由圖3可知，未脅迫組的富硒量和富硒率分別為329.71 μg/g和30.16%，6% NaCl溶液脅迫組的富硒量和富硒率高于未脅迫組，能提高鼠李糖乳桿菌的富硒效果，且在NaCl質量分數6%時富硒量和富硒率達最高值。

圖 3 NaCl質量分數對富硒效果的影響Fig. 3 Effect of salt concentration on selenium content and enrichment efficiency

2.2.3 培養pH值的影響

圖 4 pH值對富硒量（a）和富硒率（b）的影響Fig. 4 Effect of pH on selenium content (a) and enrichment efficiency (b)

由圖4 可以看出，用6% N a C l 溶液脅迫富硒，pH 5.6～6.4時，富硒量和富硒率呈現不同程度的遞增，但是在pH 6.4～7.2時，富硒量和富硒率呈現下降趨勢，說明pH值大于6.4有明顯抑制菌體富硒的作用，可能是因為pH值大于6.4后，對酶活力有影響，影響硒蛋白的合成，從而抑制菌體富硒作用，所以鹽脅迫富硒培養的最佳pH值為6.4。

2.2.4 培養溫度的影響

由圖5可知，富硒培養受溫度變化影響比較明顯，在6% NaCl溶液脅迫富硒培養條件下，37 ℃時呈現最大值，只富硒不進行鹽脅迫培養條件下39 ℃時出現最大值，可能是由于37 ℃是鼠李糖乳桿菌的最佳生長溫度，加鹽改變細胞通透性使富硒量增加，不加鹽時溫度升高造成細胞的損傷，所以溫度過高時富硒量反而減少。
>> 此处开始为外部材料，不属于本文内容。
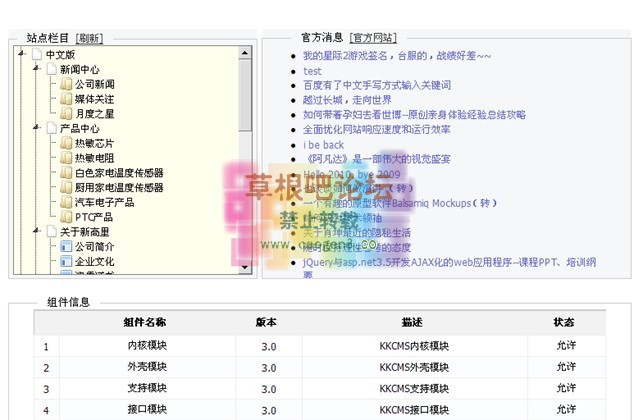Click the folder icon next to 媒体关注
Image resolution: width=638 pixels, height=420 pixels.
click(x=66, y=100)
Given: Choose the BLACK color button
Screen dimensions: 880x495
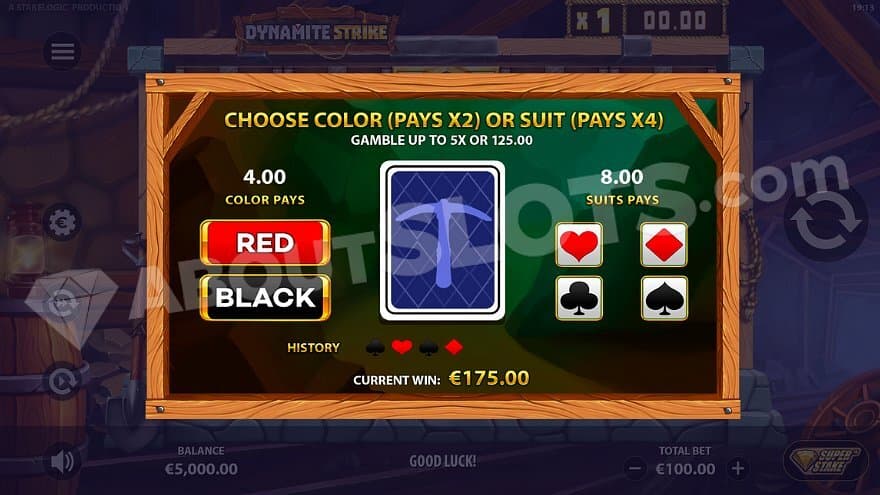Looking at the screenshot, I should (265, 298).
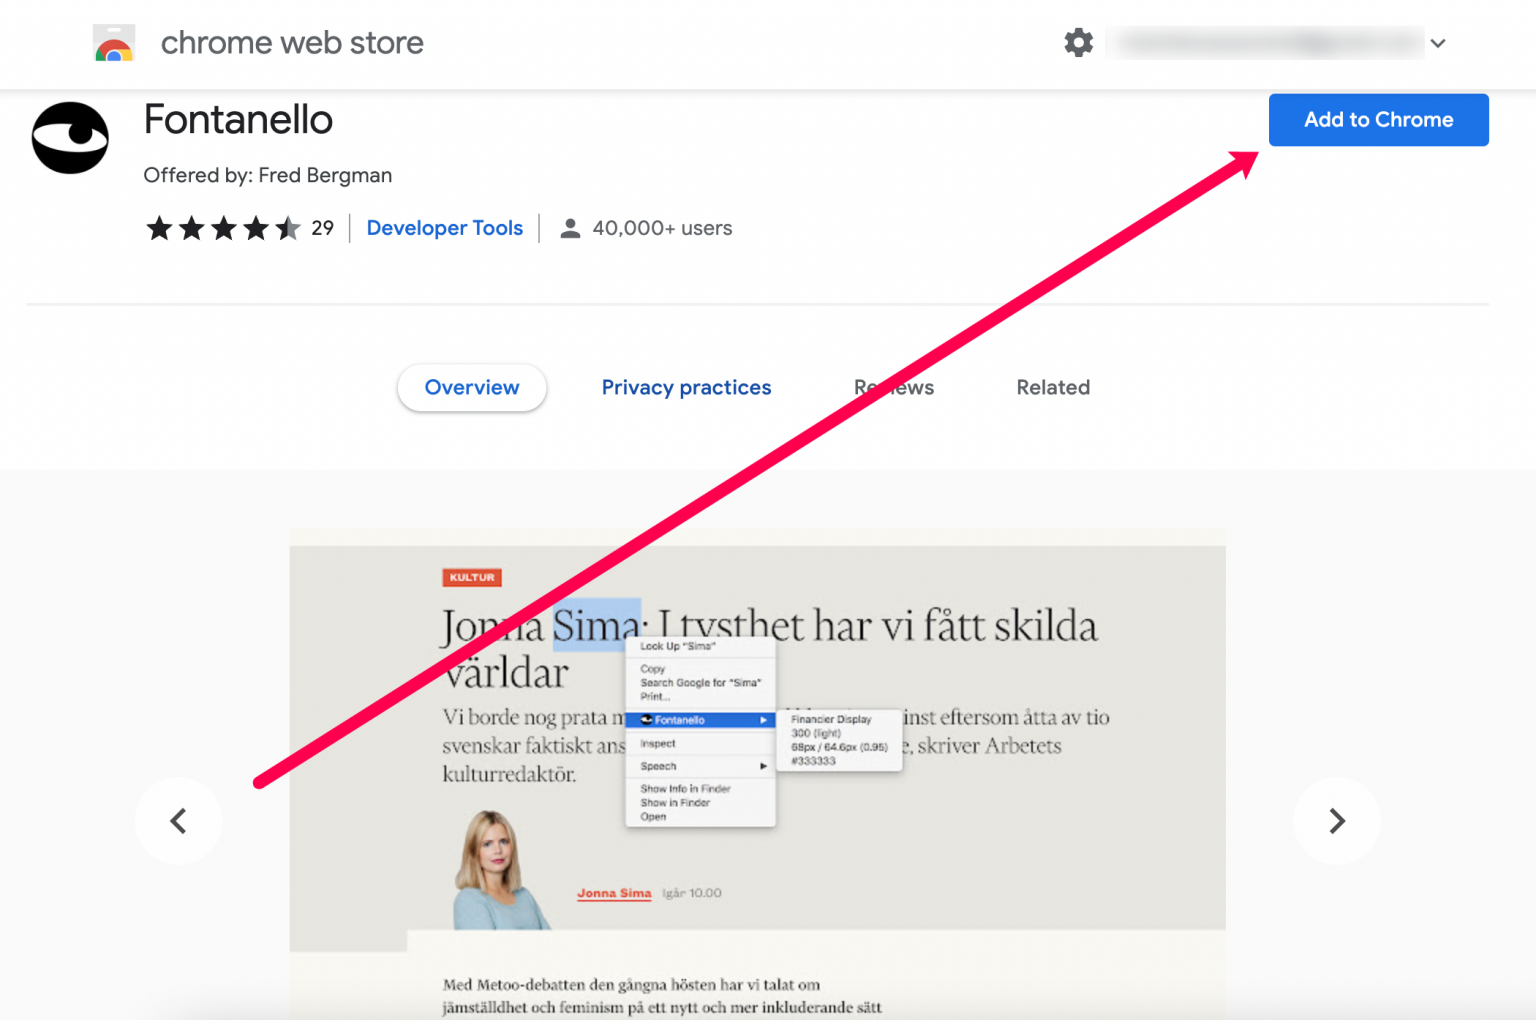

因此，鼠李糖乳桿菌在進行鹽脅迫富硒培養效果較好的溫度為37 ℃。

圖 5 培養溫度對富硒量（a）和富硒率（b）影響Fig. 5 Effect of culture temperature on selenium content (a) and enrichment efficiency (b)

2.3 透射電鏡觀察

圖 6 鼠李糖乳桿菌富硒前后形貌及能譜對比Fig. 6 Comparison of morphology and energy spectra of native and Se-enriched L. rhamnosus

富硒后的菌體細胞內有黑色微小球形顆粒分布 （圖6B1），鹽脅迫富硒后的菌體細胞內外均有黑色微小球形顆粒分布，顆粒數較單純富硒的情況多，并且在細胞外的顆粒可以游離存在，顆粒大小20～60 nm（圖6C1）。 Wadhwani等[16]指出大概有30多種原核微生物能把無機硒轉化成硒單質，顆粒大小主要集中在20～200 nm，顆粒大小與富硒培養時間有關。本次觀察到的顆粒大小正好位于其間。經能譜分析，空白組硒質量分數為0.03%（圖6A2），富硒未脅迫組硒質量分數為0.42% （圖6B2），鹽脅迫富硒組硒質量分數為0.72%（圖6C2）。 說明亞硒酸鈉能夠進入到菌體內，被還原生成硒單質，有一部分留在細胞內，另外還有一部分被分泌到細胞外，并且可以游離存在，菌體受鹽脅迫后富硒量增加，進一步證明了鼠李糖乳桿菌具有生物轉化無機硒的作用。

3 討 論

具有富硒能力的乳酸菌有鼠李糖乳桿菌[17]、副干酪乳桿菌[17]、保加利亞乳桿菌[18]、干酪乳桿菌[19]、羅伊氏乳桿菌[20-21]、耐久腸球菌[22]等。靳志強等[23]研究了動物雙歧桿菌01的耐硒特性和最佳富硒條件，其菌體硒含量達898.0 μg/g，富硒率為28.1%。曾議霆等[24]對5 種15 株乳酸菌進行富硒培養并篩選，最終篩選出1 株植物乳桿菌BC-25為富硒優勢菌株，富硒量425.8 μg/g，富硒率達27.0%。文獻[23]中動物雙歧桿菌01的富硒量雖然高于本研究的鼠李糖乳桿菌，但其富硒率較低。文獻[24]篩選出的植物乳桿菌的富硒量和富硒率均低于于本研究的鼠李糖乳桿菌。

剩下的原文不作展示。